### Exercise aim
In the listing below, find the line with "Screen dimensions: 1156x682" and copy every line from there up to and including the line with "the star icon", exactly and without pictures.

──────── Data provided

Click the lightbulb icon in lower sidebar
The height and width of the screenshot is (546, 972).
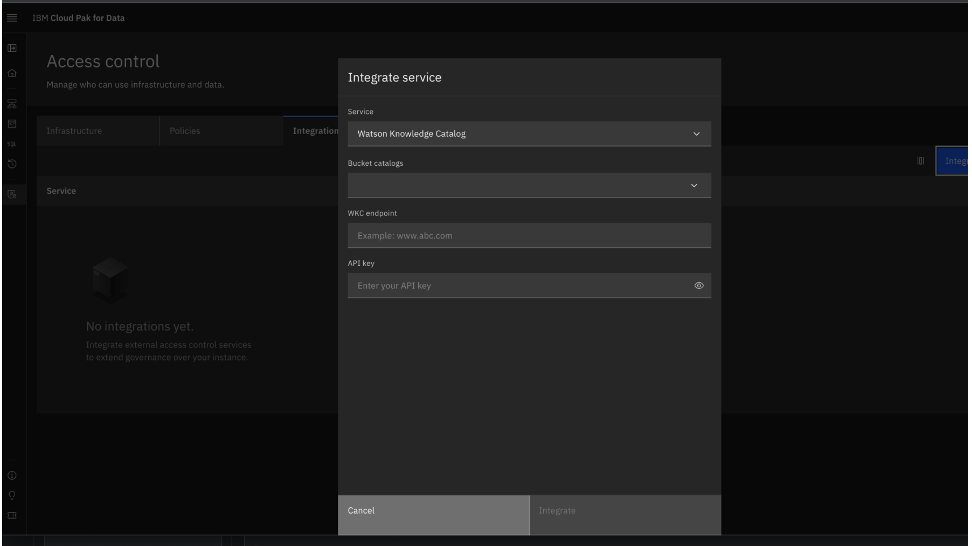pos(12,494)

────────────────
──────── Data provided

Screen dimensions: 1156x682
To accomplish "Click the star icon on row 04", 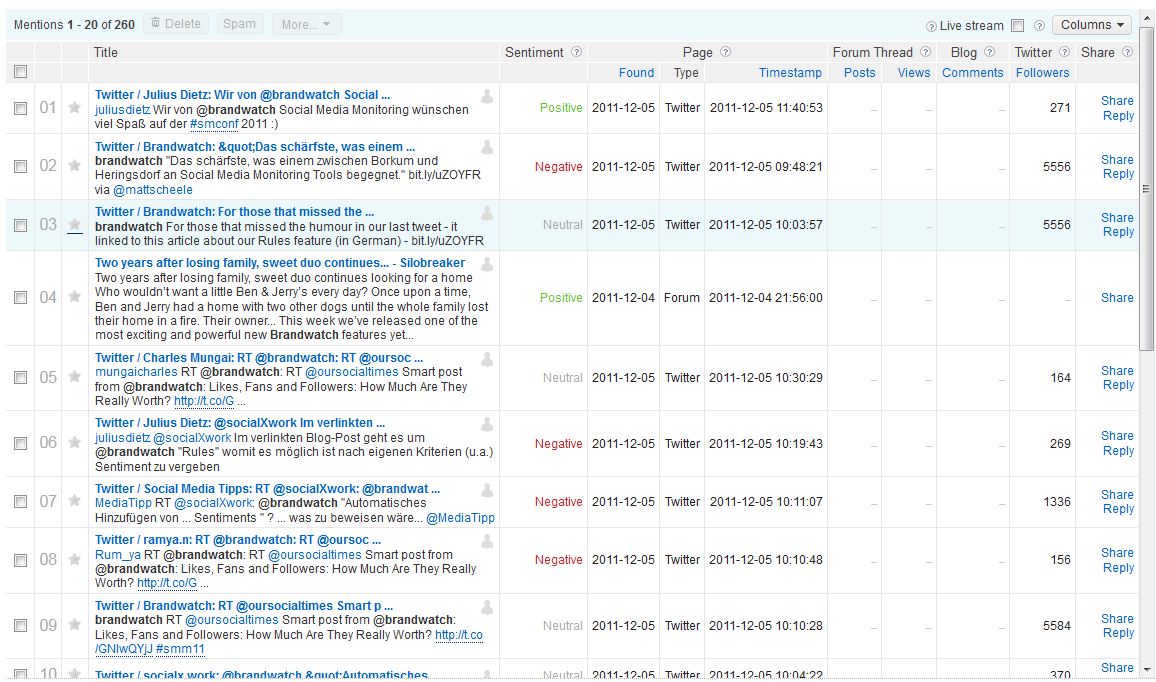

────────────────

### Result below
Screen dimensions: 1156x682
To accomplish "Click the star icon on row 04", 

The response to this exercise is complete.